# PROMPT
Rewrite the records below as a numbered list, leaving out any blank lines.

---

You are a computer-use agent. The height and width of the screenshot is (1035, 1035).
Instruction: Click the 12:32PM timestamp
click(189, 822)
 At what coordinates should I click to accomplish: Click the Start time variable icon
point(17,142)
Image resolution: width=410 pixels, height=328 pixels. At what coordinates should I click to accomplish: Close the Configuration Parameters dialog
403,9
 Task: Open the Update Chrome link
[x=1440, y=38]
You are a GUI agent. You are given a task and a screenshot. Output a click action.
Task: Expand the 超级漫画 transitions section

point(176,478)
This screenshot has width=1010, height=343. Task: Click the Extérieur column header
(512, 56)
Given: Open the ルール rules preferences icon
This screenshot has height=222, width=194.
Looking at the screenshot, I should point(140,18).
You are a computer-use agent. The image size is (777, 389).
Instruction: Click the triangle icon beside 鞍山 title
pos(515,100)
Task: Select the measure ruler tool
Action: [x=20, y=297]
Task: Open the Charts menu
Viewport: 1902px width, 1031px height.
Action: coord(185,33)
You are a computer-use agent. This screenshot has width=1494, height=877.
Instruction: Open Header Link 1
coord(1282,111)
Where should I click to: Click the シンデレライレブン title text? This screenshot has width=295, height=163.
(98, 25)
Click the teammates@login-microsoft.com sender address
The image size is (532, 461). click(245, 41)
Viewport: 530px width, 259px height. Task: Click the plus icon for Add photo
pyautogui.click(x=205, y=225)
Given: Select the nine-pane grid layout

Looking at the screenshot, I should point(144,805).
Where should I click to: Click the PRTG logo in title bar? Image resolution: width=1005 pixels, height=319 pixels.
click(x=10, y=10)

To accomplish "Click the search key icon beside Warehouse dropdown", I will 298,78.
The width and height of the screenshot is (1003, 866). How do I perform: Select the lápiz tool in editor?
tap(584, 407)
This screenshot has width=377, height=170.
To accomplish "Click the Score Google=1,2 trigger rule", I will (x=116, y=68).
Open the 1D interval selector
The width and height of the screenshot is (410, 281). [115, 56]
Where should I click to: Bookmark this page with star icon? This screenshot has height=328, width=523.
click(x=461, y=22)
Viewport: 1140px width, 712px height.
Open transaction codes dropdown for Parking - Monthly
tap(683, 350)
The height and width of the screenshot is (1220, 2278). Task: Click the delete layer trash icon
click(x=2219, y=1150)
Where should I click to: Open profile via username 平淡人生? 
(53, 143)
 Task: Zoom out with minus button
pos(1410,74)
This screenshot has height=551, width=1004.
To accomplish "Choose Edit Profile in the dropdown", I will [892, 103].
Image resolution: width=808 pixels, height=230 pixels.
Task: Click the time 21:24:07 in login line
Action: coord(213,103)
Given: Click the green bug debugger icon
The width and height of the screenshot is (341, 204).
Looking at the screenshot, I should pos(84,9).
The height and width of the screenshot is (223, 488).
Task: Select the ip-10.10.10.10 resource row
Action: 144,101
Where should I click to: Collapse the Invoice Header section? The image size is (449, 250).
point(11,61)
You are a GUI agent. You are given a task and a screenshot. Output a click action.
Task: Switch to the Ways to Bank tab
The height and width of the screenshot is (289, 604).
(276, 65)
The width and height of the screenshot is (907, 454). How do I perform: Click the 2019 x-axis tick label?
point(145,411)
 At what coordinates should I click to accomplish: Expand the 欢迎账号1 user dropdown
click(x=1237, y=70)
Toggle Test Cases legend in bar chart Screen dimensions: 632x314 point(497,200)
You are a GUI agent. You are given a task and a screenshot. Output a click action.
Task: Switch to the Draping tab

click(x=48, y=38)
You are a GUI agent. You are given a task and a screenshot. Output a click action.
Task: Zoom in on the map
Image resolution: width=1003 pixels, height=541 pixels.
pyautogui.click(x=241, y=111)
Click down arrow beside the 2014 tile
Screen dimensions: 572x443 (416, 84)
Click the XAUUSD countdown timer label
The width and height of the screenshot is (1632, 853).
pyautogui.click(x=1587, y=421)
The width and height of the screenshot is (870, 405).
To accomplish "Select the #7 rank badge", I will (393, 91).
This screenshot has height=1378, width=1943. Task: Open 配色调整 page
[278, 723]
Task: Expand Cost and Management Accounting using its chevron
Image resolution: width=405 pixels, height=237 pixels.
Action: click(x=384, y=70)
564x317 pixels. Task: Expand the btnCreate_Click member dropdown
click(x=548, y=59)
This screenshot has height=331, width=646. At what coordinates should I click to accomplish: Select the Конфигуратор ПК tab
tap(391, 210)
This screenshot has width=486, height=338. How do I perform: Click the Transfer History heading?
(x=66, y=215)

---

# TASK ANSWER
1. You are a computer-use agent. The height and width of the screenshot is (1035, 1035).
2. Instruction: Click the 12:32PM timestamp
3. click(189, 822)
4.  At what coordinates should I click to accomplish: Click the Start time variable icon
5. point(17,142)
6. Image resolution: width=410 pixels, height=328 pixels. At what coordinates should I click to accomplish: Close the Configuration Parameters dialog
7. 403,9
8.  Task: Open the Update Chrome link
9. [x=1440, y=38]
10. You are a GUI agent. You are given a task and a screenshot. Output a click action.
11. Task: Expand the 超级漫画 transitions section
12. point(176,478)
13. This screenshot has width=1010, height=343. Task: Click the Extérieur column header
14. (512, 56)
15. Given: Open the ルール rules preferences icon
16. This screenshot has height=222, width=194.
17. Looking at the screenshot, I should point(140,18).
18. You are a computer-use agent. The image size is (777, 389).
19. Instruction: Click the triangle icon beside 鞍山 title
20. pos(515,100)
21. Task: Select the measure ruler tool
22. Action: [x=20, y=297]
23. Task: Open the Charts menu
24. Viewport: 1902px width, 1031px height.
25. Action: coord(185,33)
26. You are a computer-use agent. This screenshot has width=1494, height=877.
27. Instruction: Open Header Link 1
28. coord(1282,111)
29. Where should I click to: Click the シンデレライレブン title text? This screenshot has width=295, height=163.
30. (98, 25)
31. Click the teammates@login-microsoft.com sender address
32. The image size is (532, 461). click(245, 41)
33. Viewport: 530px width, 259px height. Task: Click the plus icon for Add photo
34. pyautogui.click(x=205, y=225)
35. Given: Select the nine-pane grid layout
36. Looking at the screenshot, I should point(144,805).
37. Where should I click to: Click the PRTG logo in title bar? Image resolution: width=1005 pixels, height=319 pixels.
38. click(x=10, y=10)
39. To accomplish "Click the search key icon beside Warehouse dropdown", I will 298,78.
40. The width and height of the screenshot is (1003, 866). How do I perform: Select the lápiz tool in editor?
41. tap(584, 407)
42. This screenshot has width=377, height=170.
43. To accomplish "Click the Score Google=1,2 trigger rule", I will (x=116, y=68).
44. Open the 1D interval selector
45. The width and height of the screenshot is (410, 281). [115, 56]
46. Where should I click to: Bookmark this page with star icon? This screenshot has height=328, width=523.
47. click(x=461, y=22)
48. Viewport: 1140px width, 712px height.
49. Open transaction codes dropdown for Parking - Monthly
50. tap(683, 350)
51. The height and width of the screenshot is (1220, 2278). Task: Click the delete layer trash icon
52. click(x=2219, y=1150)
53. Where should I click to: Open profile via username 平淡人生? 
54. (53, 143)
55.  Task: Zoom out with minus button
56. pos(1410,74)
57. This screenshot has height=551, width=1004.
58. To accomplish "Choose Edit Profile in the dropdown", I will [892, 103].
59. Image resolution: width=808 pixels, height=230 pixels.
60. Task: Click the time 21:24:07 in login line
61. Action: coord(213,103)
62. Given: Click the green bug debugger icon
63. The width and height of the screenshot is (341, 204).
64. Looking at the screenshot, I should pos(84,9).
65. The height and width of the screenshot is (223, 488).
66. Task: Select the ip-10.10.10.10 resource row
67. Action: 144,101
68. Where should I click to: Collapse the Invoice Header section? The image size is (449, 250).
69. point(11,61)
70. You are a GUI agent. You are given a task and a screenshot. Output a click action.
71. Task: Switch to the Ways to Bank tab
72. The height and width of the screenshot is (289, 604).
73. (276, 65)
74. The width and height of the screenshot is (907, 454). How do I perform: Click the 2019 x-axis tick label?
75. point(145,411)
76.  At what coordinates should I click to accomplish: Expand the 欢迎账号1 user dropdown
77. click(x=1237, y=70)
78. Toggle Test Cases legend in bar chart Screen dimensions: 632x314 point(497,200)
79. You are a GUI agent. You are given a task and a screenshot. Output a click action.
80. Task: Switch to the Draping tab
81. click(x=48, y=38)
82. You are a GUI agent. You are given a task and a screenshot. Output a click action.
83. Task: Zoom in on the map
84. Image resolution: width=1003 pixels, height=541 pixels.
85. pyautogui.click(x=241, y=111)
86. Click down arrow beside the 2014 tile
87. Screen dimensions: 572x443 (416, 84)
88. Click the XAUUSD countdown timer label
89. The width and height of the screenshot is (1632, 853).
90. pyautogui.click(x=1587, y=421)
91. The width and height of the screenshot is (870, 405).
92. To accomplish "Select the #7 rank badge", I will (393, 91).
93. This screenshot has height=1378, width=1943. Task: Open 配色调整 page
94. [278, 723]
95. Task: Expand Cost and Management Accounting using its chevron
96. Image resolution: width=405 pixels, height=237 pixels.
97. Action: click(x=384, y=70)
98. 564x317 pixels. Task: Expand the btnCreate_Click member dropdown
99. click(x=548, y=59)
100. This screenshot has height=331, width=646. At what coordinates should I click to accomplish: Select the Конфигуратор ПК tab
101. tap(391, 210)
102. This screenshot has width=486, height=338. How do I perform: Click the Transfer History heading?
103. (x=66, y=215)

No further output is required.